Selon Herremans, les conséquences pour les victimes ont été très importantes. Beaucoup de femmes qui ont dû y faire face n’ont pas été entendues. Ou même expulsés de leur communauté. « En Syrie, il y a déjà moins de culture pour parler des traumatismes », dit Herremans. «Beaucoup se sont retrouvés avec leurs histoires. Le tabou était encore plus grand chez les hommes que chez les femmes. Parce que cela n’a pas été discuté, les auteurs ont été tenus à l’écart du danger.

Salle d’audience

Avec la guerre en Ukraine, les choses semblent avoir changé à cet égard. Immédiatement après le début de l’invasion, le monde y prêta attention et écouta les victimes. Les organisations de défense des droits de l’homme sont déjà sur le terrain pour recueillir le plus de témoignages possible, qui pourraient un jour être utilisés comme preuves dans une salle d’audience.

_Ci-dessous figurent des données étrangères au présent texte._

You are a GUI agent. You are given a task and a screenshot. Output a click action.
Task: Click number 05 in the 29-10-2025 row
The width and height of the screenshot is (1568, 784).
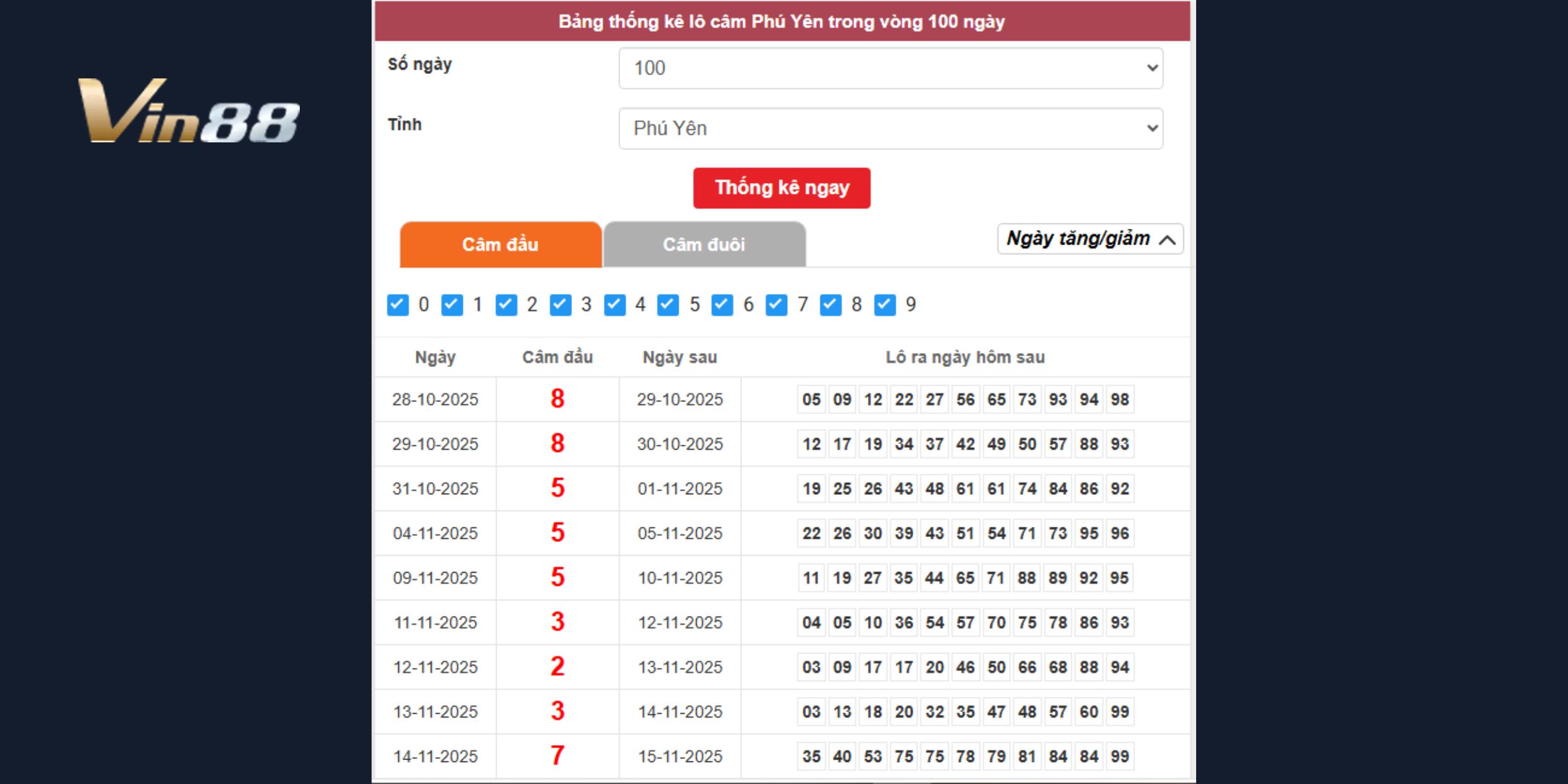click(x=811, y=400)
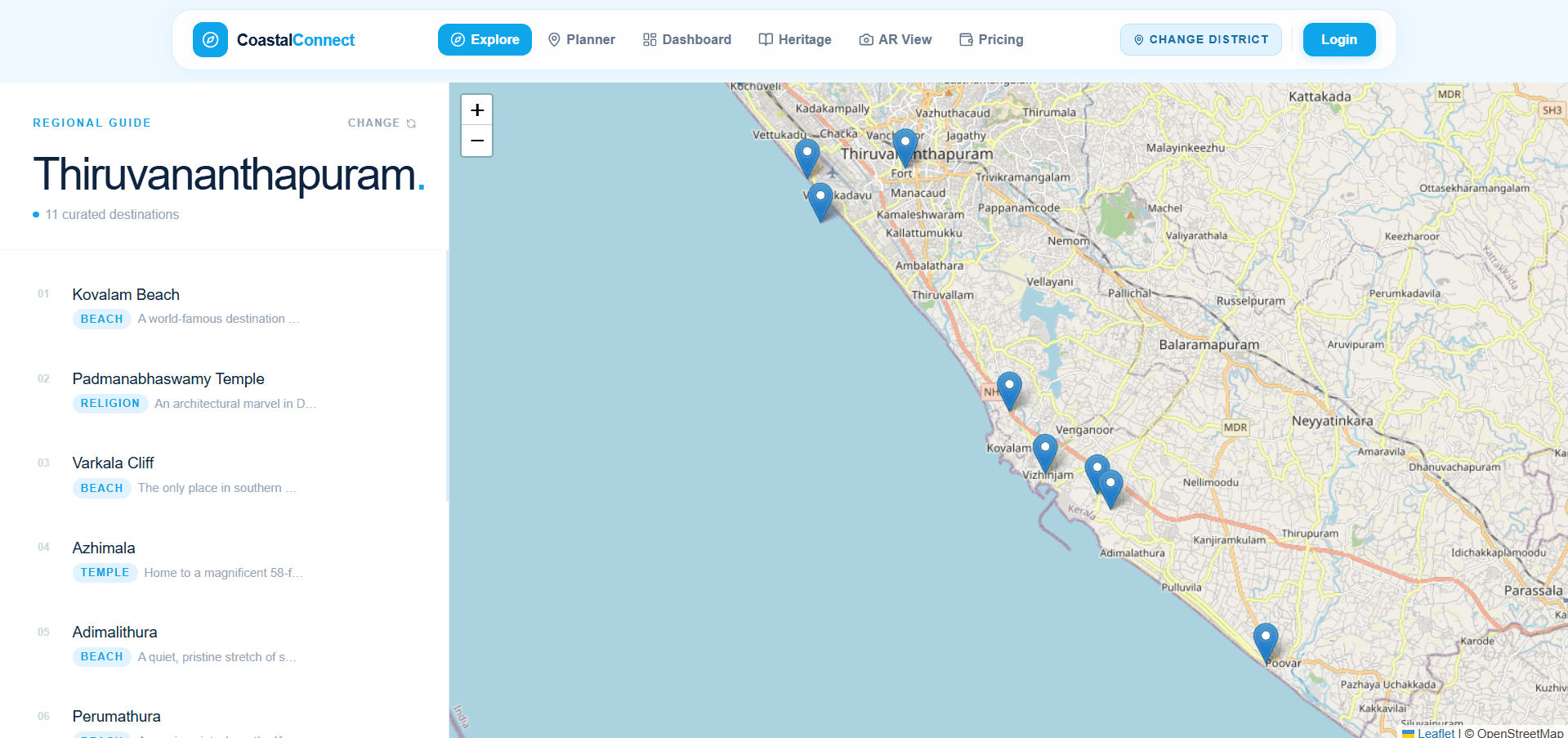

C’était aussi l’appel de la représentante de l’ONU Patten : elle exhorte les victimes à raconter leurs histoires. « Ce qui se passe sur papier aujourd’hui peut être continué demain », a-t-elle déclaré.

Le tribunal ukrainien est également occupé à rassembler des preuves. Ils ont déjà des témoignages de viols collectifs, d’agressions en tenant une victime sous la menace d’une arme ainsi que de viols devant des enfants. Cependant, certains sont sceptiques quant à une éventuelle persécution, car Moscou tiendra ses soldats à distance.

Dans le passé, les auteurs ont en fait été poursuivis devant le Tribunal pénal international pour l’ex-Yougoslavie. « Les premières condamnations devant ce tribunal concernaient des hommes victimes de violences sexuelles », a déclaré Touquet. « Il y avait de nombreux témoignages sur la façon dont les gardiens du camp les avaient maltraités. Les victimes et les témoins les ont reconnus parce qu’ils venaient de la même région.